Villorba Rugby
- Founded: 2016; 10 years ago
- Ground: Stadio comunale di via Marconi
- President: Julian Cesconetto
- Coach: Federico Zizola
- League: Serie A Elite
- 2024–25: Champions
| Team kit |

Official website
- villorbarugby.com

= Villorba Rugby Women =

Villorba Rugby Women is an Italian women's rugby union club, based in Villorba. They are the reigning champions of the Serie A Elite competition, having won the 2024–25 season.

== History ==
The team was established in 2016, and participated in their first championship in the 2016–17 season finishing in fifth place in their group.

The following season, Villorba reached the play-offs but were eliminated in the semi-final by Colorno. In 2019, they won their first championship after beating Valsugana in the final, which was followed by the resignation of the champion coach, Stefano Tonetto, and his assistant Federico Zizola.

They began the 2019–20 season with a new technical staff, however, the season was suspended and then cancelled by the IRF due to the COVID-19 pandemic; the following season was also cancelled, despite its announcement and scheduling.

The competition resumed for the 2021–22 season, the team held the championship title since the competition's last edition. Under the guidance of former Italian international, Francesco Minto, they reached the final once again, meeting Valsugana who took back their title since losing it to Villorba three years ago.

== Current squad ==
Villorba Rugby squad for the 2025–26 Serie A Elite season:

- Senior 15s internationally capped players are listed in bold.

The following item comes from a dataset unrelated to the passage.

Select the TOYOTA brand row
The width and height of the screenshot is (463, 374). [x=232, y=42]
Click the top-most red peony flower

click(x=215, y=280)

| Player | Position | Union |
|---|---|---|
| Laura Gurioli | Hooker | Italy |
| Alice Puppin | Hooker | Italy |
| Vittoria Zoppè | Hooker | Italy |
| Daria Costantini | Prop | Italy |
| Rebecca Crivellaro | Prop | Italy |
| Sara Geromel | Prop | Italy |
| Gaia Simeon | Prop | Italy |
| Emanuela Stecca | Prop | Italy |
| Teresa Blaskovic | Lock | Italy |
| Sofia Nascinben | Lock | Italy |
| Aurora Abiti | Back row | Italy |
| Lucia Bonfiglio | Back row | Italy |
| Greta Copat | Back row | Italy |
| Alessandra Frangipani | Back row | Italy |
| Kadijatou Lingane | Back row | Italy |
| Sara Scandiuzzi | Back row | Italy |
| Rebecca Triolo | Back row | Italy |

| Player | Position | Union |
|---|---|---|
| Sara Barattin | Scrum-half | Italy |
| Emily Brugnerotto | Scrum-half | Italy |
| Gaia Buso | Scrum-half | Italy |
| Agata Pellegrini | Scrum-half | Italy |
| Giulia Turrin | Scrum-half | Italy |
| Elisa Pilat | Fly-half | Italy |
| Alice Visman | Fly-half | Italy |
| Federica Cipolla | Centre | Italy |
| Teiria Jensen | Centre | Italy |
| Giorgia Pratelli | Centre | Italy |
| Sofia Stefanini | Centre | Italy |
| Silvia Bonotto | Wing | Italy |
| Agata Busetto | Wing | Italy |
| Manuela De Fato | Wing | Italy |
| Alessia Liziero | Wing | Italy |
| Martina Busana | Fullback | Italy |
| Beatrice Capomaggi | Fullback | Italy |
| Maria Magatti | Back | Italy |

== Honours ==

- Serie A Elite:
  - Champion (3): 2018–19, 2023–24, 2024–25.
  - Runner-up (2): 2021–22, 2022–23.